Peruvian doctors are preparing for a pioneering operation to save the life of the "little mermaid", a nine-month-old girl suffering from a rare condition known as sirenomelia.
Milagros Cerron, whose name means "miracles" in Spanish, is already lucky to be alive, as children born with sirenomelia, or "mermaid syndrome" usually die within days.
Later this month, a large team of doctors will perform the operation at a charity hospital for the poor in Lima.
From the waist up she is a happy, smiling, normal child, but Milagros' legs are fused and her splayed feet resemble the mythical creature's tail. The head doctor at the hospital, Luis Rubio, said: "This is a child that has her own personality. Her relation to her surroundings is good. She babbles words. She is enchanting and is a wonderful joy."
She was born to a poor family in the mountain city of Huancayo, 125 miles east of Lima. Her father, 24-year-old Ricardo Cerron, admitted he was initially "in total despair" at her appearance, but has since adjusted and is now nervous about the outcome of his daughter's operation. "I keep thinking about what's going to happen and how the operation's going to be," he said.

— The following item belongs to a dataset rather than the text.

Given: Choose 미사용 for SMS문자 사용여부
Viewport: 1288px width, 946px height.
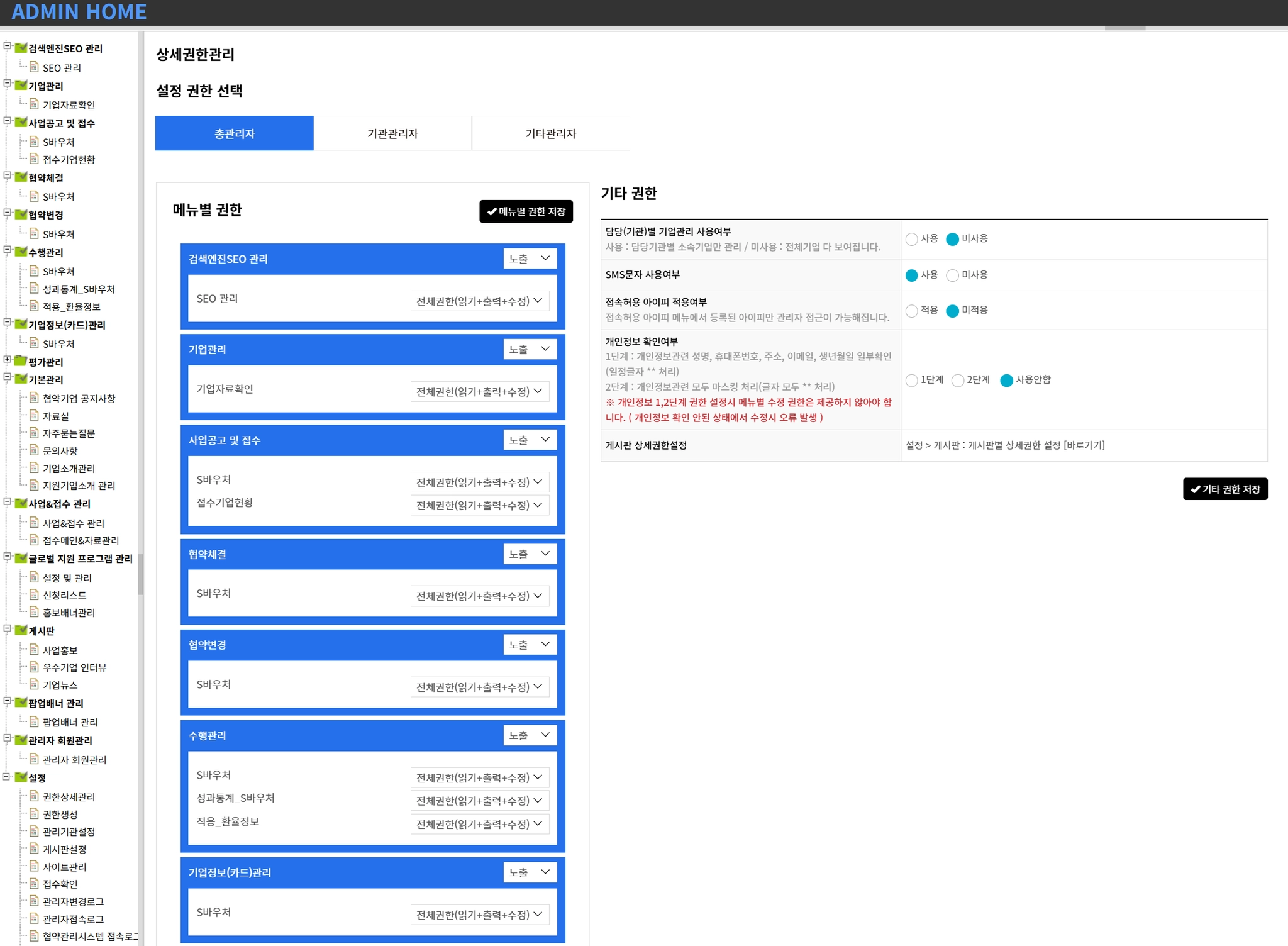Looking at the screenshot, I should coord(952,275).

Her mother, Sara Arauco, 19, said: "My dream is that everything is going to turn out well."
Almost none of the children born with this condition survive more than a few days because of defects to their internal organs. The only person who is known to have survived in the long term is a 16-year-old American, Tiffany Yorks, whose legs were separated before she was one year old.
Milagros' abdomen merges into her legs, which are connected by skin down to the feet, which are splayed in a V-shape. She has normal bone structure and independent movement within the two joined legs.
Although most of her internal organs are fine she has just one kidney. None of her major organs will be part of the operation, surgeons said.
Dr Rubio said the operation was expected to take five hours and would be performed by a team that includes trauma, plastic and cardiovascular surgeons, neurologists, gynaecologists and paediatricians.
"We want to dream that she could one day run or ride a bike," said Dr Rubio. "But if we could just give her the ability to be independent, that's enough."
If the operation is a success, the infant will need further surgery in future to rotate her feet forward and to reconstruct her genitalia, according to her doctors.
Specialists say sirenomelia is about as rare as conjoined twins but is nearly always fatal as most sufferers lack kidneys or have other complications. "It is very, very rare," said Professor Pierpaolo Mastroiacovo, head of the International Centre for Birth Defects in Rome. "The presence of renal agenesis [absence or imperfect development] makes survival very rare and improbable."